Il pensiero, solo il pensiero, mette i brividi. Diego di nuovo a Napoli, quella maglia numero 10 ancora tatuata sulla pelle, quel sinistro pronto ad incantare a casa sua, cinquanta candeline da spegnere in compagnia di chi non smetterà mai di amarlo. Maradona, l’unico: chi non lo vorrebbe abbracciare, stringergli solo la mano, farsi raccontare una vita da campione, un percorso da fuoriclasse, vizi e segreti di un extraterrestre del pallone. Sono stato fortunato. L’ho incontrato. Ho le sue foto appese in cameretta. L’ho guardato spiandone ogni smorfia. L’ho ammirato. Ho invidiato mio padre che l’ha conosciuto quando non aveva ancora compiuto 17 anni. E ho rimpianto quei momenti, avrei voluto essere più grande per viverli con lui.
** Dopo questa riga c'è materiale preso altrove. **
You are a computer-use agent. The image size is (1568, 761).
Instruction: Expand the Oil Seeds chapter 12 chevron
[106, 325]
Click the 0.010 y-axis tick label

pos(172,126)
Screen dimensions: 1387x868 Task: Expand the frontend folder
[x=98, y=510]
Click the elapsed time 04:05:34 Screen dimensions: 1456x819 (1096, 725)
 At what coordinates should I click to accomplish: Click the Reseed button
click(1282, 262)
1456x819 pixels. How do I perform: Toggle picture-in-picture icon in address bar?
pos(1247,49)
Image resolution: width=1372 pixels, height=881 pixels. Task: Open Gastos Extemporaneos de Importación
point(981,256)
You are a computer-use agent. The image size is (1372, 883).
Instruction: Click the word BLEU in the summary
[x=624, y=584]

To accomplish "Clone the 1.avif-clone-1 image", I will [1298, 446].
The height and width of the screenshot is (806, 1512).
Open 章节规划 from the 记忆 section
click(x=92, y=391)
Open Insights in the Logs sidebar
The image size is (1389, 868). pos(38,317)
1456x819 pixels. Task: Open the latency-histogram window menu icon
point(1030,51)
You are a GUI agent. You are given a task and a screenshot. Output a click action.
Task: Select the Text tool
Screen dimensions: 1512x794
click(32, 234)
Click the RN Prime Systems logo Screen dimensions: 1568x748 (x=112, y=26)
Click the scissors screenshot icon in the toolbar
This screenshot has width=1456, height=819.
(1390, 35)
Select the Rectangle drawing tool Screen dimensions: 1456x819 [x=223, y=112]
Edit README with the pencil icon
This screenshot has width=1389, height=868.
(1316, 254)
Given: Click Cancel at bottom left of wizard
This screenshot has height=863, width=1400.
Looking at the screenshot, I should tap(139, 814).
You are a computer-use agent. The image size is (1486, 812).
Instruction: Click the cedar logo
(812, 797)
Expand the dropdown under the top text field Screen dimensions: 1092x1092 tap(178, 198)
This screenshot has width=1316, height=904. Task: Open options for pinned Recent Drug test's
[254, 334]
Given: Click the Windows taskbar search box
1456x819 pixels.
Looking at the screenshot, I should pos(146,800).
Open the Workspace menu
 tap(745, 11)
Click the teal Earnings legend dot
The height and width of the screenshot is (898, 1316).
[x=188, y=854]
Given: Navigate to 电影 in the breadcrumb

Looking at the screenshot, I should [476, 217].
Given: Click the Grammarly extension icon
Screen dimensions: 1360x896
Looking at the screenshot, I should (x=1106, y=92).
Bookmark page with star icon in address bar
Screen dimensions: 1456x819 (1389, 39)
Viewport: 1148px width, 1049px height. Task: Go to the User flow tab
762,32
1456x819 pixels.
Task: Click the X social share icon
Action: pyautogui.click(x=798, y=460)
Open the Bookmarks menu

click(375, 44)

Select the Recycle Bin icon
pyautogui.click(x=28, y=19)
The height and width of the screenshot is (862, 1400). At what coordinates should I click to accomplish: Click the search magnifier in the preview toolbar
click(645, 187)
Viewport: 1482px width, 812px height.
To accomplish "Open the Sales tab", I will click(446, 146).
Era il 1978, Buenos Aires, il teatro dei Mondiali, Diego depennato da Menotti, era l’Argentina di Kempes. Mio papà allenava il Napoli, io ero piccolo, piccolissimo, a 4 anni non potevo seguirlo, al massimo capivo cos’era un pallone. Un calabrese trapiantato lì, Settimio Aloisio (ve lo ricorderete, forse, come procuratore di Batistuta), obbligò il Di Marzio allenatore del Napoli a fare un salto in un quartiere popolare di Buenos Aires, era stata organizzata una partita solo per far giocare e vedere Dieguito. Me l’ha confessato mio padre, non voleva andare. Lo chiamavano in tanti, tutti proponevano giocatori, era difficile capire quali potevano essere veri talenti, impossibile andare a vederli tutti. Il destino ha voluto che ci andò, quanto vorrei esserci stato anch’io. Bastarono venti minuti. Un paio di giocate delle sue, un gol in rovesciata, quell’atteggiamento da ribelle, furioso per non essere in un campo vero, con la maglia della Seleccion.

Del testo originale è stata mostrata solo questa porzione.